Opposition politicians have criticised Johnson’s announcement of the easing of lockdown restrictions as “vague”. Having deemed the previous rules authoritarian, these armchair critics now look back on them with nostalgia.
It’s uncomfortable being asked to examine the evidence for what to do and to use your own judgment, isn’t it? It means taking responsibility – much harder to blame the government if things go wrong.
The announcements about gradually returning to work have been greeted with relief by many and, in some quarters, dismay. Government is clearly thinking about attempting to get the economy going, as it must. The NHS is planning long term for a new surge of the virus in October and again in January. So we have to work out how to live with it for at least six months, probably longer.

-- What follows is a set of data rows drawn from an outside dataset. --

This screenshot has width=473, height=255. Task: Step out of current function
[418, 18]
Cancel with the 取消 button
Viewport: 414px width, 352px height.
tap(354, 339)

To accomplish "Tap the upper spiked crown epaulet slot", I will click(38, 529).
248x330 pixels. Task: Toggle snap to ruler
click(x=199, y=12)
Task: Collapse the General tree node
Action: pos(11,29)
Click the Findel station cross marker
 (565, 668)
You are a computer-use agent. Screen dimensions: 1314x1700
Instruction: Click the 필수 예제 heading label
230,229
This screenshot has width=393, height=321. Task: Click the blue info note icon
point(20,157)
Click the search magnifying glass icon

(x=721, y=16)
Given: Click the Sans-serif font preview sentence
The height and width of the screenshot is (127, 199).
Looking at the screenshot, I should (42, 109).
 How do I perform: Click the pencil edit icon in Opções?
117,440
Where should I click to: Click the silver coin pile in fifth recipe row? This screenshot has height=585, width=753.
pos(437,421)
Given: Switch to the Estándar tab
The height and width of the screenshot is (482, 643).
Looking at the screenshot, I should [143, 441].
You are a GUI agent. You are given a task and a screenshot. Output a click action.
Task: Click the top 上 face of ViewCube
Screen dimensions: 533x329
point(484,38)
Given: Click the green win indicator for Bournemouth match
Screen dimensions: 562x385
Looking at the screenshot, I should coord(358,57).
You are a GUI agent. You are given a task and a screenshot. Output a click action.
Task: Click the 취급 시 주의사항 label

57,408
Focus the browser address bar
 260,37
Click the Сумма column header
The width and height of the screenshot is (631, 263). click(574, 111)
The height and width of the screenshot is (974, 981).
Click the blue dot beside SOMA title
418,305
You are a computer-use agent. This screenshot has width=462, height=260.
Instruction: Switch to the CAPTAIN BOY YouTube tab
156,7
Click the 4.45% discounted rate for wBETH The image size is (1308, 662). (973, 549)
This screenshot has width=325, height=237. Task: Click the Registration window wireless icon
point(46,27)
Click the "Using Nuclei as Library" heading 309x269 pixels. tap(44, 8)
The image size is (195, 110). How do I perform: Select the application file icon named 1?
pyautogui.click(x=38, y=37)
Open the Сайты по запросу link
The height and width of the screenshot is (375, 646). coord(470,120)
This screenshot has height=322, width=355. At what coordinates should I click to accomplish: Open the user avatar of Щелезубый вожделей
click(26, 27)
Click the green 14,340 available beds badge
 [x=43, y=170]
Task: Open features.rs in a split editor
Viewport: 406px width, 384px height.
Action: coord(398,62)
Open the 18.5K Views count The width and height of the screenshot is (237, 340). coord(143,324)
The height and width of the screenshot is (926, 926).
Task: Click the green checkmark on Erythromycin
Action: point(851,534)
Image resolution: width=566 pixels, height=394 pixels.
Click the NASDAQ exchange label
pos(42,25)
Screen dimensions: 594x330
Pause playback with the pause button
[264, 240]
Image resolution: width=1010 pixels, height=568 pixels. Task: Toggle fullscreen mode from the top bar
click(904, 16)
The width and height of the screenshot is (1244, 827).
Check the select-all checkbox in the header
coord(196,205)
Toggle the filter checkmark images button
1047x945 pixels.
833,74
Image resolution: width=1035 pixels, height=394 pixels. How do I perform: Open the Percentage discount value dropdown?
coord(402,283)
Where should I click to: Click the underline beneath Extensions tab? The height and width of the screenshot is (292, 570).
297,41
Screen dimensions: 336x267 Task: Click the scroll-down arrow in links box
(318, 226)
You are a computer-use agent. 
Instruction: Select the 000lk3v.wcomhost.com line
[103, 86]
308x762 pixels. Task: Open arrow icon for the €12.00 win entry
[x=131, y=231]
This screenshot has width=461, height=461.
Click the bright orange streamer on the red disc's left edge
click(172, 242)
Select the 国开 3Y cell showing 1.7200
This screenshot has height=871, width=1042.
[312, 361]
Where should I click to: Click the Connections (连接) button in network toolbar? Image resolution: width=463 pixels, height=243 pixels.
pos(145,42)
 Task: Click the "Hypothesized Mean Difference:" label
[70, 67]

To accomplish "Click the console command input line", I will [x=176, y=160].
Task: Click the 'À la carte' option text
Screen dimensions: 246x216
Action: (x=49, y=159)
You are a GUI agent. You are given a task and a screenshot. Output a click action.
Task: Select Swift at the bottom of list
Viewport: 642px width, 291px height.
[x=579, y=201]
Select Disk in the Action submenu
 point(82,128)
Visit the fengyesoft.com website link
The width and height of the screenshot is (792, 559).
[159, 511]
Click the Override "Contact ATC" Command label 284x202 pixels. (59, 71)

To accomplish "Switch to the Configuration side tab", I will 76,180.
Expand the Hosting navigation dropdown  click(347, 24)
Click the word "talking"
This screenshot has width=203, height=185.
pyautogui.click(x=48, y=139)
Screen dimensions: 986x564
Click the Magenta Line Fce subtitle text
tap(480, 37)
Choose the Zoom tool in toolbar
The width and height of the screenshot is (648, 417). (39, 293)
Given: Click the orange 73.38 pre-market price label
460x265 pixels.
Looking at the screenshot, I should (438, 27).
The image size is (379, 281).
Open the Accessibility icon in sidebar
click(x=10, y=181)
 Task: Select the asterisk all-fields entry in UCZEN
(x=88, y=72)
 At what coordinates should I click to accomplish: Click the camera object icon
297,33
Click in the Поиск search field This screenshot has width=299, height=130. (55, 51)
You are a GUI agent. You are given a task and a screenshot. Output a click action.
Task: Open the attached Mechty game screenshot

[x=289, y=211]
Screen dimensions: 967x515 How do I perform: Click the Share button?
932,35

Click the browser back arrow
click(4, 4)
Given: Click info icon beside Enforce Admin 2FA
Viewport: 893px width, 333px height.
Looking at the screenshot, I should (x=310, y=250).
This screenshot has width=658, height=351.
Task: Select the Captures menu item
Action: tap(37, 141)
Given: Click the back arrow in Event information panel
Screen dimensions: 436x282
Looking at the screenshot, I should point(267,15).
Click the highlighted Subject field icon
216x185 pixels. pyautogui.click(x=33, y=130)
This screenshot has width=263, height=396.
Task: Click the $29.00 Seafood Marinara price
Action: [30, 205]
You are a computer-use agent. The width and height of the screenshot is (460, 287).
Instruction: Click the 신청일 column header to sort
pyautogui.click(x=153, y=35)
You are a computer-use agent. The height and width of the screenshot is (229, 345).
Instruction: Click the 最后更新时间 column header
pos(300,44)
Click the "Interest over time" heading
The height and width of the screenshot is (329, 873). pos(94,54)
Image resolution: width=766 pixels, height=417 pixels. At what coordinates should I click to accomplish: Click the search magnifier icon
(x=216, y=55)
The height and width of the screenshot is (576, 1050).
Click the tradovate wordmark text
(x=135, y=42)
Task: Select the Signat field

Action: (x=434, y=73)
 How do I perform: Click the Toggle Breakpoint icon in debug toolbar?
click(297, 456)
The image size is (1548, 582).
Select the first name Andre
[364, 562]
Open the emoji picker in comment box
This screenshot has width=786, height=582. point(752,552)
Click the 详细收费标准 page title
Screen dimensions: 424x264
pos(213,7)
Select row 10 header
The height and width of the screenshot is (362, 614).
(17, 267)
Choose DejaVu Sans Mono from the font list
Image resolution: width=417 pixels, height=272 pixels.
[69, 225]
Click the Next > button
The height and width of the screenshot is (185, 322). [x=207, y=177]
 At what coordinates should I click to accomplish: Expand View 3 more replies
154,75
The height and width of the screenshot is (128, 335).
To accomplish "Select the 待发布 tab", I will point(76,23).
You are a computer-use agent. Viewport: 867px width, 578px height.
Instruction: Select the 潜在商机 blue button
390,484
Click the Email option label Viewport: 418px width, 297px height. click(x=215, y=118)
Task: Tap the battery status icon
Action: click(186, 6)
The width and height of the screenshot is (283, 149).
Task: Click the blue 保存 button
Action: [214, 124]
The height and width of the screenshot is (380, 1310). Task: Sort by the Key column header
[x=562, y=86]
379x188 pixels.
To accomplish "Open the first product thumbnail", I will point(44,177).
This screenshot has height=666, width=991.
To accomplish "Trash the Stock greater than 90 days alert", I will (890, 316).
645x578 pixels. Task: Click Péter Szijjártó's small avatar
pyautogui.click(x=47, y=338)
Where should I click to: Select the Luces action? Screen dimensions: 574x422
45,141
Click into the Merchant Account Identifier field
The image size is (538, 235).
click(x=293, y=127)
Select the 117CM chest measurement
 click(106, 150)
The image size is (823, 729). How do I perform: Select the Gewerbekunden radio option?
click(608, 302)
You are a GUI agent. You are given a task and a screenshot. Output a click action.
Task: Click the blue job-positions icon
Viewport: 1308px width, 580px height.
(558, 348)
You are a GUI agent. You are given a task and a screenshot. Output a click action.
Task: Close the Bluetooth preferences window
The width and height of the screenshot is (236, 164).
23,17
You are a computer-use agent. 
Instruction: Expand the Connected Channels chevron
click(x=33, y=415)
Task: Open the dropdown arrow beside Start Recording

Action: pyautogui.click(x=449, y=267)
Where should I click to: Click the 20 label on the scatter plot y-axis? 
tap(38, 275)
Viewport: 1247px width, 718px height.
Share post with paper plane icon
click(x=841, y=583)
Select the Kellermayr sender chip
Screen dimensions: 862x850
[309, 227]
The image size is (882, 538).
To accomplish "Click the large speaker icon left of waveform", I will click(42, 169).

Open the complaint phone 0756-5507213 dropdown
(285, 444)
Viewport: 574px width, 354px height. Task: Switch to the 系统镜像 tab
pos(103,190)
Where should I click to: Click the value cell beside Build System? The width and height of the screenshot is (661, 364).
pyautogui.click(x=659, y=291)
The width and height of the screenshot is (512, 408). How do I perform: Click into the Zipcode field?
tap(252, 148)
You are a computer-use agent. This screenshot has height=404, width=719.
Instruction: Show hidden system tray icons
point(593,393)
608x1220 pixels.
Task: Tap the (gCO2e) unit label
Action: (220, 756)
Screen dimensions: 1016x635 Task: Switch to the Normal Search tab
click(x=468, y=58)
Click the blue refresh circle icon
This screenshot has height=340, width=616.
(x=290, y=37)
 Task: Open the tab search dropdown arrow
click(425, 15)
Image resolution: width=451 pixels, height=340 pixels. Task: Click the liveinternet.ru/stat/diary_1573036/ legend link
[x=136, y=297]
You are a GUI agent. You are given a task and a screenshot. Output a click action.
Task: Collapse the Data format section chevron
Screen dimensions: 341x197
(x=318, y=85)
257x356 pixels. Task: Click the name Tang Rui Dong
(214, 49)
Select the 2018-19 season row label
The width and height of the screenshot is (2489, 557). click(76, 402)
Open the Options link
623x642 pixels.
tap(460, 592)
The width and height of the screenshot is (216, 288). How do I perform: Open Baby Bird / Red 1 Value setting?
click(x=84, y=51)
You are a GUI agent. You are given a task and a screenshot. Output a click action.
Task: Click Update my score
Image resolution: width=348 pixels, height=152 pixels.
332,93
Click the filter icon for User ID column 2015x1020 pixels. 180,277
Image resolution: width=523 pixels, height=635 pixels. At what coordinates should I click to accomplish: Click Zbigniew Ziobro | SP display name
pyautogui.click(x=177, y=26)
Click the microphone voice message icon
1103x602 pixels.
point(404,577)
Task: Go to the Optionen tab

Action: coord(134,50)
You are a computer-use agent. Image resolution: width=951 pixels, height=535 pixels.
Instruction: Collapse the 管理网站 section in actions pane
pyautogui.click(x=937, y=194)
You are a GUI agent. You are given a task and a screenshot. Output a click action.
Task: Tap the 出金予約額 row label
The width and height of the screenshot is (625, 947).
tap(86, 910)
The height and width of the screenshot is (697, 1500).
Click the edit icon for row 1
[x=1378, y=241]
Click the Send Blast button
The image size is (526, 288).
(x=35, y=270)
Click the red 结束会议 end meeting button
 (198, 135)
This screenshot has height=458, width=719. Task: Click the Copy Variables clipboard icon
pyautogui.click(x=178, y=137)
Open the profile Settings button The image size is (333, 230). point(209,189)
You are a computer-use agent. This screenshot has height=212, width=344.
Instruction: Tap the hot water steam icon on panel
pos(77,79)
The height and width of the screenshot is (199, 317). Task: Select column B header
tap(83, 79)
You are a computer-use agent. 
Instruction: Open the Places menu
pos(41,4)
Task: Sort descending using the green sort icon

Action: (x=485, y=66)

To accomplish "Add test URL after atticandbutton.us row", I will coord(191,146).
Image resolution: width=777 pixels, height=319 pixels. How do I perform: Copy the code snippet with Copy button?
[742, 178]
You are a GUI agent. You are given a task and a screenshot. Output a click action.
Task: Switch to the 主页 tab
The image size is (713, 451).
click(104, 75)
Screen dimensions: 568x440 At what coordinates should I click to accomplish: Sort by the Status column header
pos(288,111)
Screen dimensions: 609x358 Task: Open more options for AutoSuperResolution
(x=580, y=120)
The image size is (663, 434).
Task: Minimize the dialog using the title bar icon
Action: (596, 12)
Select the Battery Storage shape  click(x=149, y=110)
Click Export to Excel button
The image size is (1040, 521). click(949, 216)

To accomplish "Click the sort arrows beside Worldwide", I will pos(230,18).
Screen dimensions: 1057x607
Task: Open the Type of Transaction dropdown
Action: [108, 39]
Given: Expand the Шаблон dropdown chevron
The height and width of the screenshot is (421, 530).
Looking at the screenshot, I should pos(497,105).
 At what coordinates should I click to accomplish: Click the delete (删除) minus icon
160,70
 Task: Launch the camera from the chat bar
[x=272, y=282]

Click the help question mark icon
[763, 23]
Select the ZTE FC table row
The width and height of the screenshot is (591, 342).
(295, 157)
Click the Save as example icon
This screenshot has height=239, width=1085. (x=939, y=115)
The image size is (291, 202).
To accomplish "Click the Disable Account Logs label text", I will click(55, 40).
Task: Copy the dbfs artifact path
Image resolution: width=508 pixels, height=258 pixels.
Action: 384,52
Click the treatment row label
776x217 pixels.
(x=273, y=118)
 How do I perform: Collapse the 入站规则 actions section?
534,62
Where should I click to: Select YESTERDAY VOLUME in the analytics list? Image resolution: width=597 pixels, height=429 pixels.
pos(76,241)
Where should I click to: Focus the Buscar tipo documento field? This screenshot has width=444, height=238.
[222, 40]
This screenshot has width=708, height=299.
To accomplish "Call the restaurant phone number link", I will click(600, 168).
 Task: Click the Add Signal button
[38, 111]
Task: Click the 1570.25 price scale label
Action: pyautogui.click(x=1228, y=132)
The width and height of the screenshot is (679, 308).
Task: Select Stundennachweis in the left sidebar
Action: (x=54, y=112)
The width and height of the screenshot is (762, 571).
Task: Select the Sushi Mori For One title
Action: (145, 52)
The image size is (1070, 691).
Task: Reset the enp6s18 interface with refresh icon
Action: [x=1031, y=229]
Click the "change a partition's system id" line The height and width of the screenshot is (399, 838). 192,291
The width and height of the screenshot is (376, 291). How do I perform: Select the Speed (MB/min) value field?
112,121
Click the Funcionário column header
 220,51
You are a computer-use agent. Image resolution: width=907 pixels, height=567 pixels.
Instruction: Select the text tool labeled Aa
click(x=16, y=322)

The teaching union NEU has adopted a general principle of “No going back until it’s safe”. It has asked all members to send a letter to heads refusing to take part in any discussions about how their school might reopen more widely on 1 June, and instead to await advice from the union.
Mary Bousted, joint general secretary of the NEU, even said that children must be sprayed front and back with disinfectant at the school gates before she would begin to consider a school as safe. As if children are dangerous animals.
They say no going back. But without a positive approach, all it means is no going forward. Nothing is certain in science, but the overwhelming weight of evidence at present – from around the world – is that children are highly unlikely to suffer from the symptoms of Covid-19, and that when they catch it, they do not infect others. How many months, how many years, are the teaching unions prepared to wait for greater reassurance?
In Tower Hamlets, east London, some members and reps have responded quickly to the NEU’s request, pointing out that they have already been working with school managements on how to enable their school to reopen as safely as possible. The local union executive has been forced to give permission for those reps to vary the letter – or not to send it at all.
The impression given by NEU leaders is that they are reluctant for teachers to return to work at all. They risk being seen as obstructive. Of course, the NEU advice could never have applied to NHS staff, bus drivers, supermarket workers and other “essential” workers, who have never stopped working. Are teachers not essential then?
‘Schools are essential, not only to education, but also to the economy.’
Schools are essential, not only to education, but also to the economy. Parents struggling with the impossible task of “working from home” while having to look after their children, families shut up in tower blocks desperate to get back to work to pay the bills, might generally be keen for schools to reopen. They need reassurance that schools will be reasonably safe for their children to attend, and staff will be crucial in this.
It’s much easier for people in reasonable lockdown circumstances to argue against change, especially if they have nice houses with gardens and guaranteed incomes.
We must not be paralysed by fear, but discuss how to move forward. For the foreseeable future – for years – there will be no such thing as 100 per cent safe (actually there never was). Only workers can assess what is reasonably safe in their workplace, and every workplace is different, including every school.
Take the example of the London ambulance workers. Adopt their collective approach, use our experience, our professional expertise, seek advice if needed, assess the evidence, then come to a judgment about what is an adequately safe workplace. If it’s not acceptable, then how can we work together to make it so?
We know we face difficult days ahead, and we will have to face them as best we can. Workers, and only workers, can fight this horrible virus, with a positive and united approach.
Life is risky, only death is not. Let’s choose life.